Sieg und Niederlage liegen oft dicht beieinander. Das war auch bei dem Volk Israel so, als sie im Kampf gegen Jericho gewannen und kurz danach gegen Ai eine herbe Niederlage hinnehmen mussten. Was die Israeliten richtig und was sie falsch gemacht hatten, liefert Stoff zum Nachdenken.

Der Sieg in Jericho

Nachdem Israel den Jordan durchzogen hat, steht es vor den Toren Jerichos, einer Stadt, „groß und befestigt bis an den Himmel“ (5. Mo 1,28). Israel besitzt keine Belagerungswaffen oder Erfahrung im Kampf gegen Festungen. Aber Gott spricht ermutigend zu seinem Anführer Josua: „Siehe, ich habe Jericho und seinen König und die kriegstüchtigen Männer in deine Hand gegeben“ (Jos 6,2).

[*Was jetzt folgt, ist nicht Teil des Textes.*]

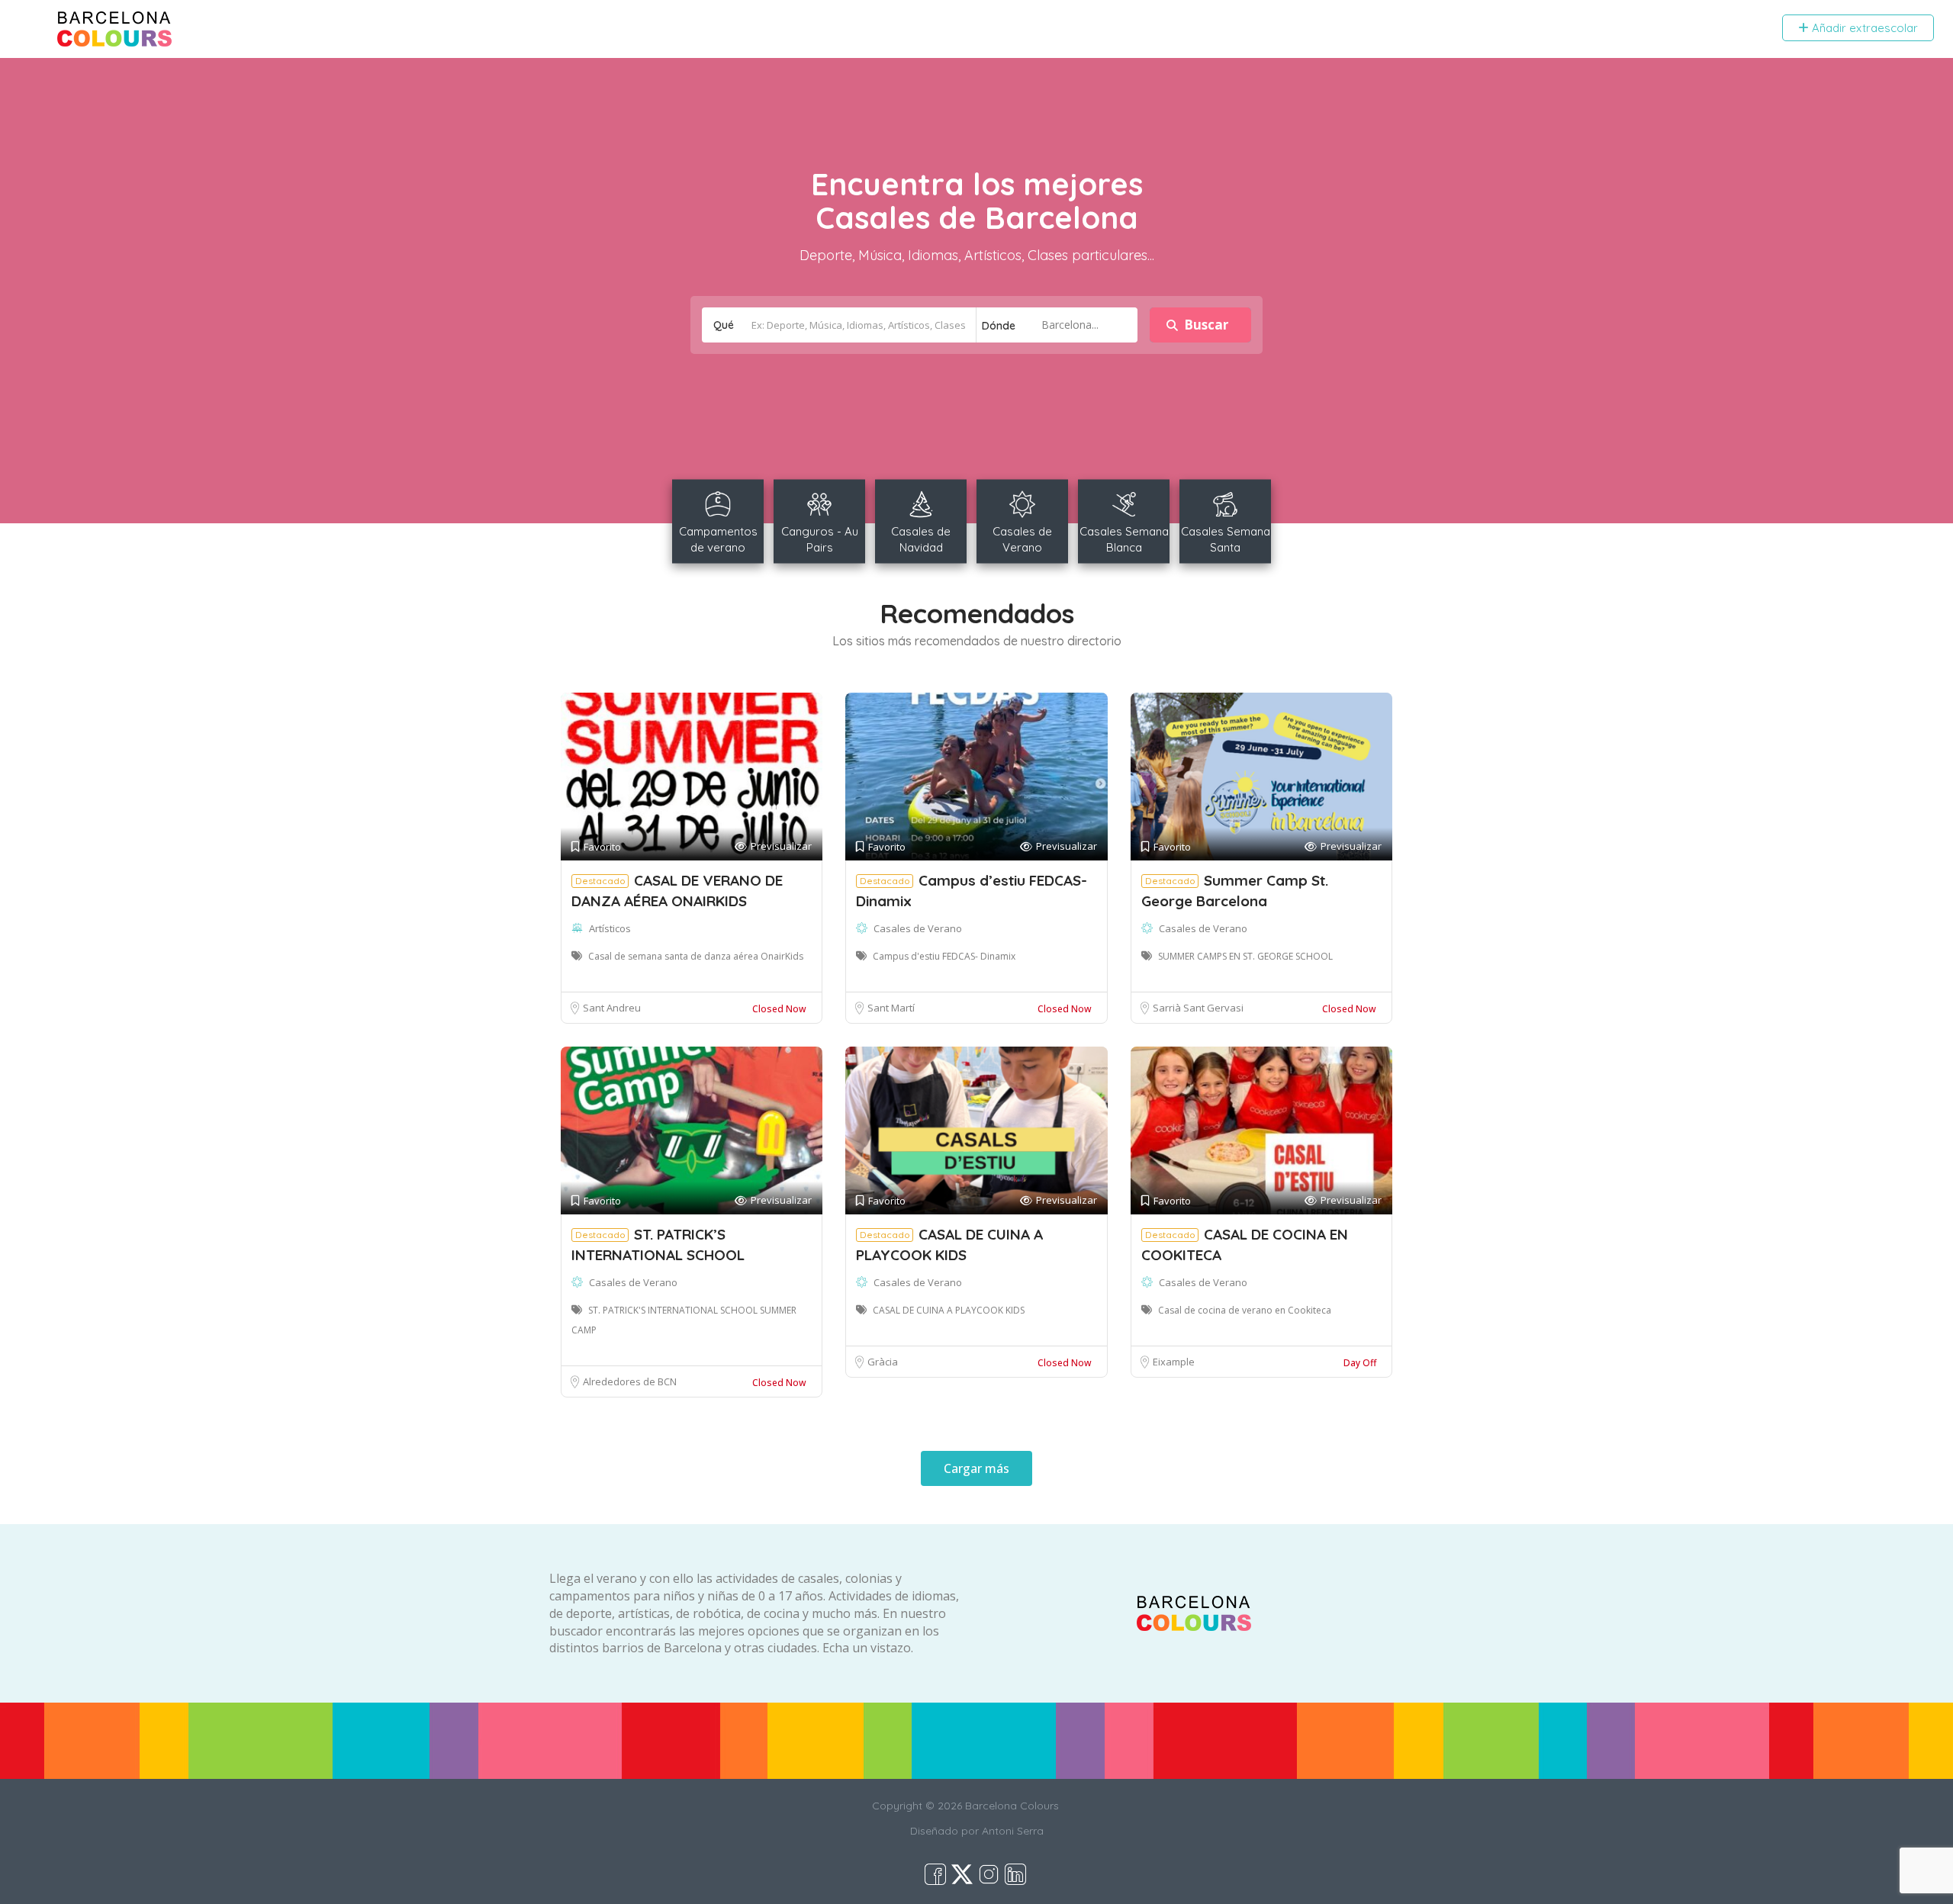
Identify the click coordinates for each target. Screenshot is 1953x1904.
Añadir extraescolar (1863, 28)
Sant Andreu (612, 1008)
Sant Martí (891, 1008)
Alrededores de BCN (630, 1381)
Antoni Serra (1013, 1831)
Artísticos (610, 928)
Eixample (1174, 1361)
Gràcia (882, 1361)
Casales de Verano (918, 928)
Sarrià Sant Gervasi (1198, 1008)
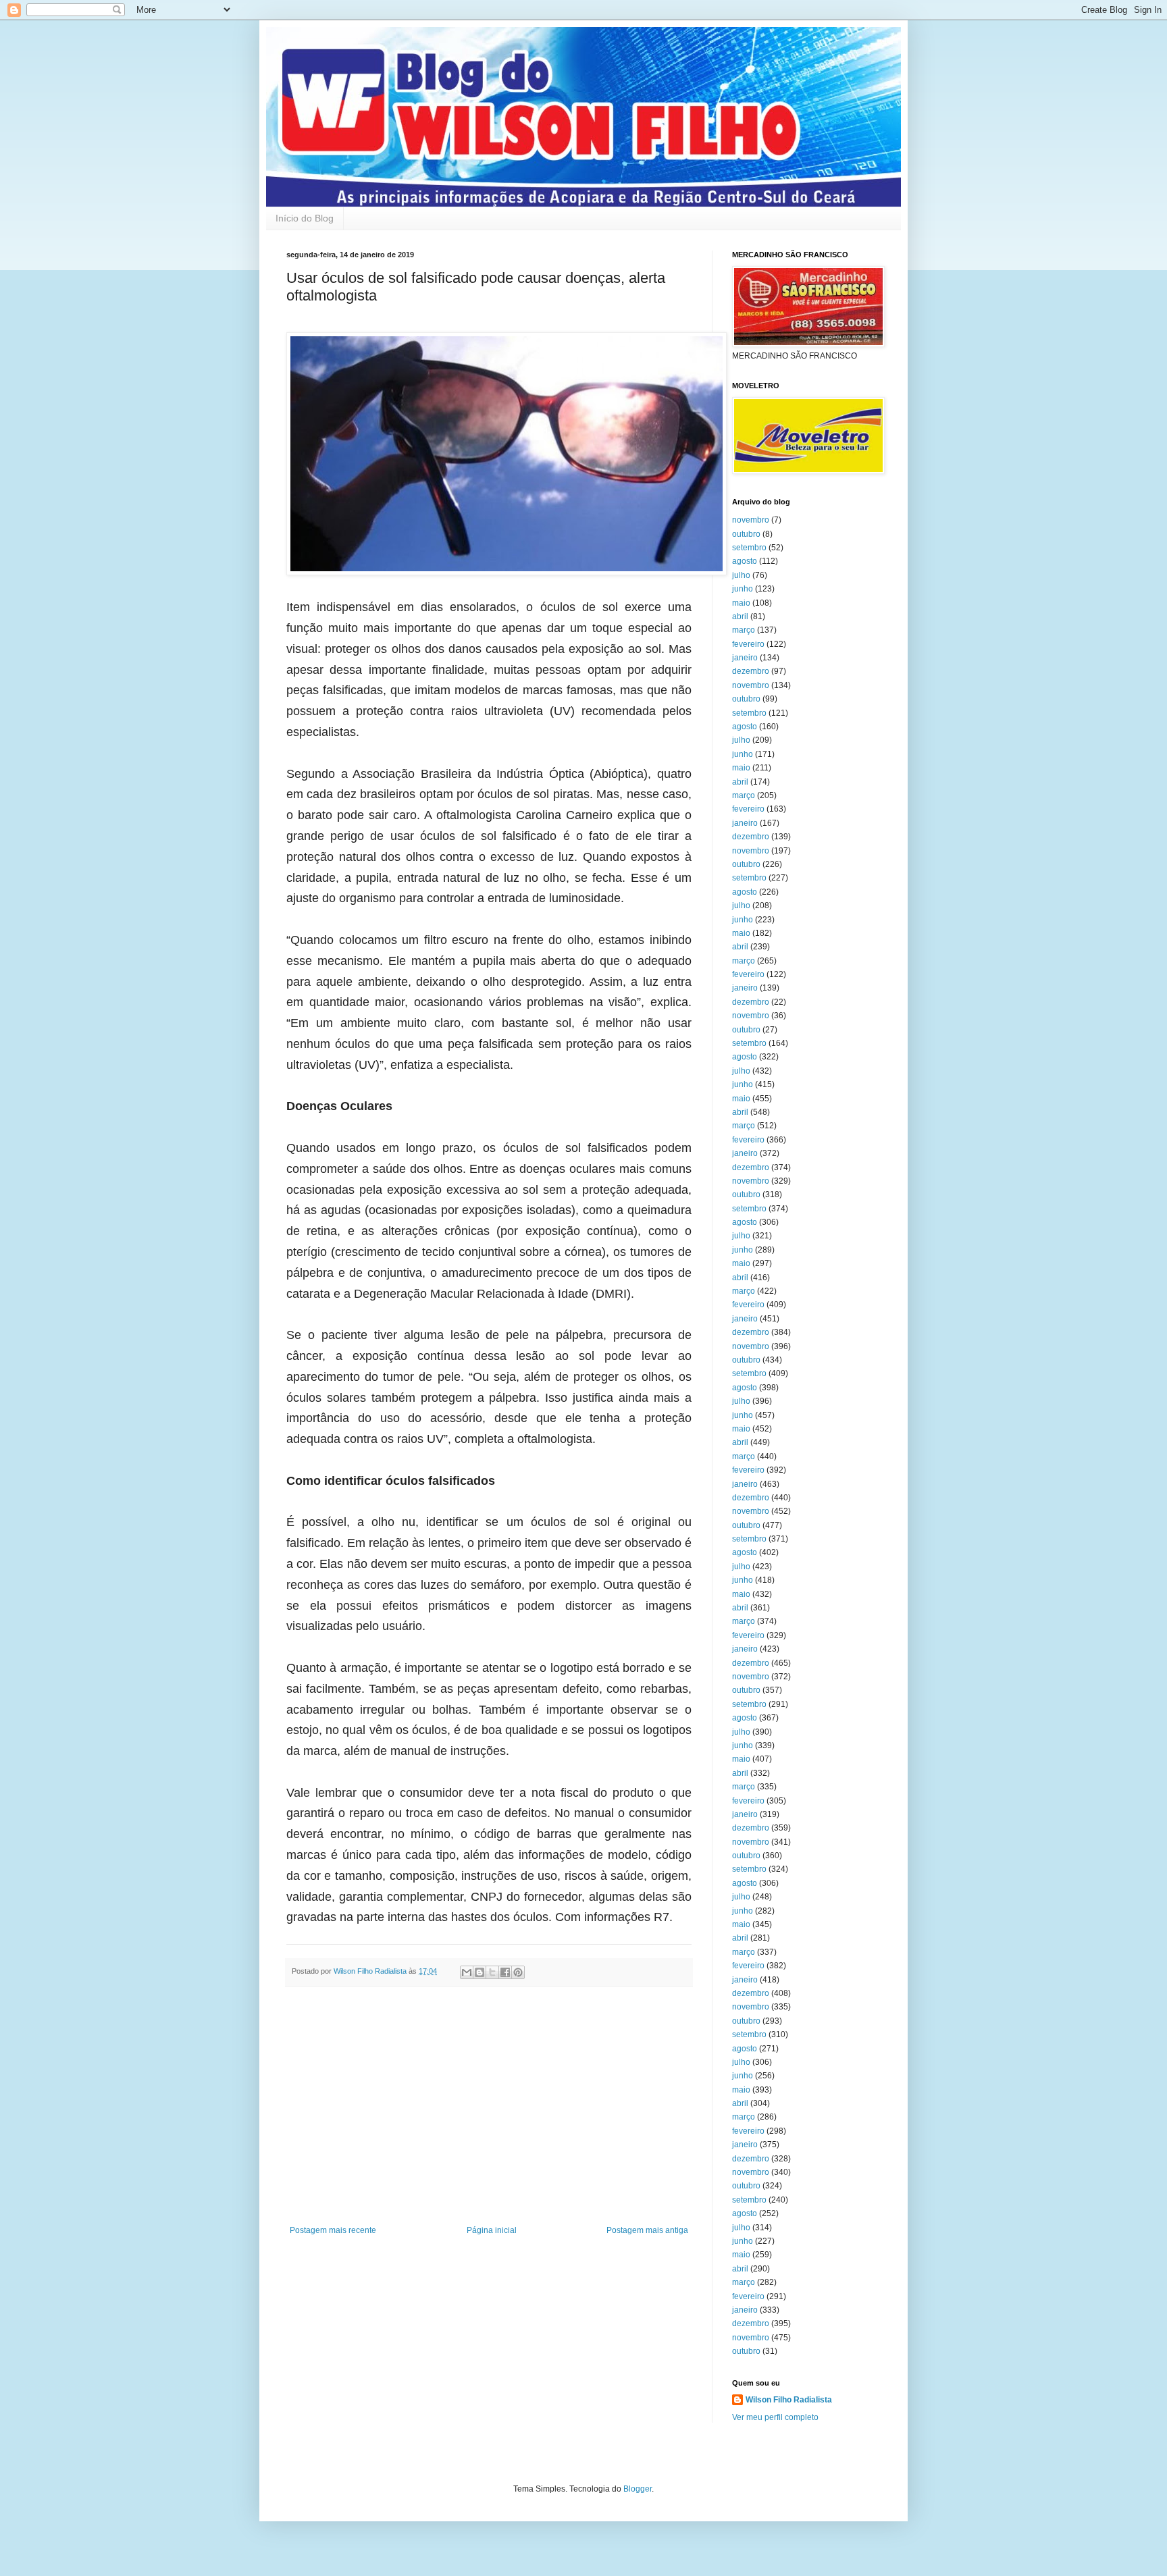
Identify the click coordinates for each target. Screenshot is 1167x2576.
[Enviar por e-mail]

Danach stellt Gott einen ungewöhnlichen Schlachtplan vor: Die Soldaten sollen die Stadt nicht direkt stürmen, sondern mehrmals umrunden. Im Zentrum dieses Umzugs steht die von den Priestern getragene Bundeslade. Vor der Lade sollen sieben Priester fortwährend in ihre Posaunen stoßen. Gott weist an, dass die Soldaten an sechs Tagen jeweils einmal schweigend um Jericho gehen und am siebten Tag siebenmal. Beim vereinbarten Signal sollen alle ein Feldgeschrei erheben und die Mauer würde einstürzen (Jos 6,1–5). Das Volk macht es so, wie ihm befohlen wurde, und triumphiert über die Feinde. Dieser erste Sieg gegen die Kanaaniter ist wichtig für die Moral des Volkes Gottes und schüchtert die Feinde ein. Josuas Ruf verbreitet sich im ganzen Land (Jos 6,6–27).

Glaube und Gehorsam

Zwei Punkte spielen bei dem Sieg der Israeliten eine wichtige Rolle: Glaube und Gehorsam. Der Glaube ergreift die Verheißung Gottes und verlässt sich darauf. Das ist exakt das, was Josua und das Volk machten, nachdem Gott ihnen die Eroberung der Stadt versprochen hatte (Jos 6,2; Heb 11,30). Genauso deutlich leuchtet auch der Gehorsam der Israeliten hervor: Sie ließen sich auf eine Kriegstaktik ein, die in den Augen der Welt nur Torheit ist. Nachdem sie Jericho zwölfmal umwandert hatten, starrte die hohe Stadtmauer sie unverändert an. Dennoch gingen sie im Gehorsam nochmal um die Stadt und durften schließlich erleben, wie das Bollwerk vor ihren Augen durch Gottes Macht in tausend Stücke brach.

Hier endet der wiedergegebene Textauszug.